**Short problem:** Count the lines in the rows below that contain the string "width", treating uppercase and lowercase letters as different, and reply with only that number.

**Data extract:**
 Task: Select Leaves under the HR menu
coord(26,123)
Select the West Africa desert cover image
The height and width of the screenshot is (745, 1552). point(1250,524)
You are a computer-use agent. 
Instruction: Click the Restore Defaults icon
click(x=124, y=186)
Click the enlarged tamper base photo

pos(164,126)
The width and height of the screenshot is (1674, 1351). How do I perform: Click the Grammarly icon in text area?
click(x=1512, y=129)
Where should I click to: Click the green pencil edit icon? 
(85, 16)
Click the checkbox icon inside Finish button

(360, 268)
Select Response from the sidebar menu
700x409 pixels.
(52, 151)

**Result:** 2